The way Hsu sees it, partnerships and acquisitions are indeed the way to grow, especially since “it’s unlikely any company will dominate the consumer web.” In particular, Hsu says he is a fan of Yahoo’s deal with Facebook, because a partnership makes more sense than trying to beat the social networking leader. Microsoft’s search partnership with Yahoo may also be a good move, he adds.
Experts at Wharton also point out that AOL, Yahoo and Microsoft have an advantage over rivals — deeper pockets to compete with the likes of Google, Facebook and Twitter, which gives them more room to maneuver than they had in their early years. “Think about Yahoo. The margin for error is greater now because it has a stronger foundation than when it was a startup,” says Werbach.
Then there’s Microsoft. In the 1990s, Microsoft formed its MSN Internet access service to compete with AOL, and offered e-mail, photo and storage services online while also forging ahead with its formidable Windows and Office software products. But like Yahoo, Microsoft didn’t see Google coming. Now, it wants to build an ad network that can compete with Google.
Much of Microsoft’s current Internet focus revolves around Bing. Unveiled last year in a $100 million campaign, the new advertising and search platform replaces its Live Search with new features designed to cut through the clutter on the Internet. During the company’s financial analyst meeting in late July, CEO Steve Ballmer said it’s “quite stunning to think we just launched Bing 13 months ago…. I was flattered to see that our visual differentiation has been a source of concern to Google, to see them emulating us in some ways.”

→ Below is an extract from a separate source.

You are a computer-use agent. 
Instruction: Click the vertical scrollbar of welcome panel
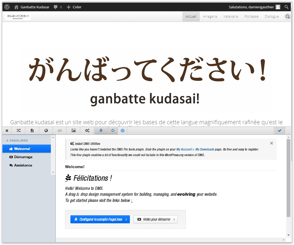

But such ventures haven’t helped bottom-line growth much at the Seattle-based company, whose group operating income increased 15%, to $24 billion, in the last fiscal year, thanks largely to software sales. The last time Microsoft’s online services unit turned a profit — $5 million — was in 2006. For the year ending June 30, 2010, Microsoft’s online unit had an operating loss of $2.3 billion on revenue of $2.2 billion, compared with an operating loss of $1.65 billion on revenue of $2.1 billion the previous year.
Wharton experts agree that markets will largely measure Microsoft’s Internet success on how well it provides search for Yahoo and takes market share from Google. And as with AOL and Yahoo, “there are challenges [related to] staying current and in touch with the user base,” notes Matwyshyn.

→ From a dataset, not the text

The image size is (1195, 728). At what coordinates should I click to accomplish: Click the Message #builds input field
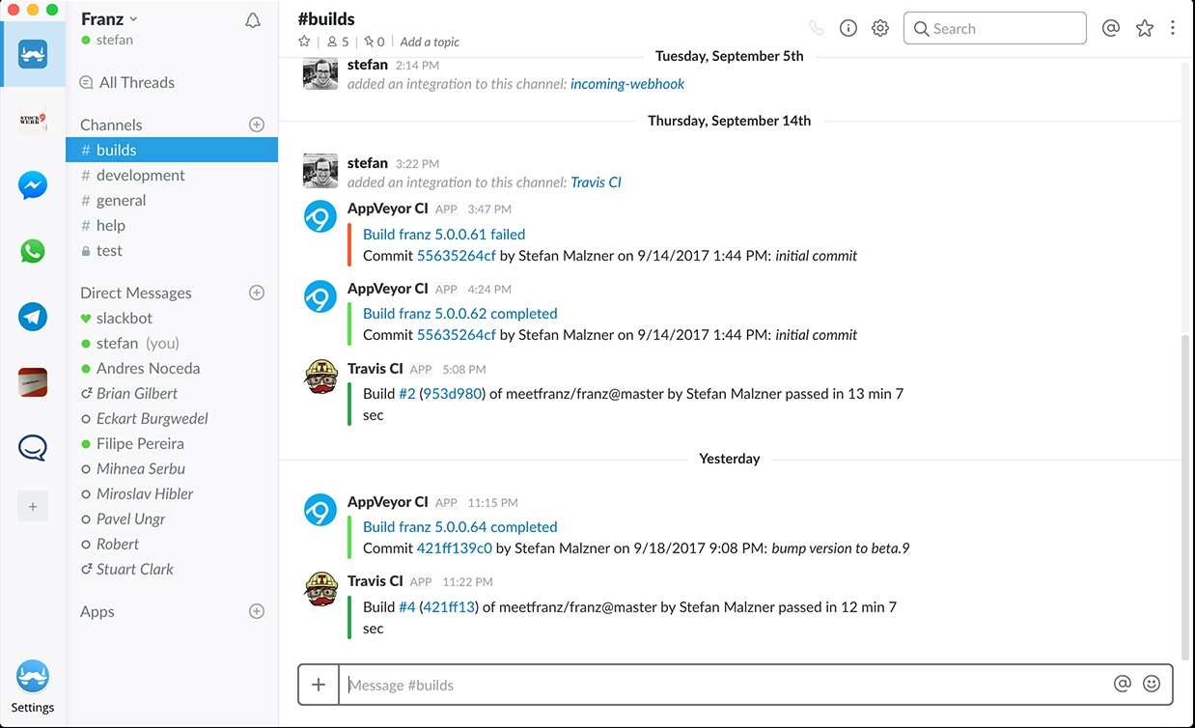click(x=724, y=685)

Other Wharton experts suggest that all three of the Internet companies are still a work in progress. With the success of “second acts” uncertain, “these companies have to be careful not to fight the last war,” says Werbach. “They shouldn’t try and beat Google and Facebook.” Indeed, they should play to their strengths. “Portals aren’t dead. These sites have a lot of eyeballs and work as well as they [ever] have, but it’s unclear whether you need a ‘home’ on the Internet anymore. They could use some clarity, like General Electric, which wants to be number one or number two in every market.”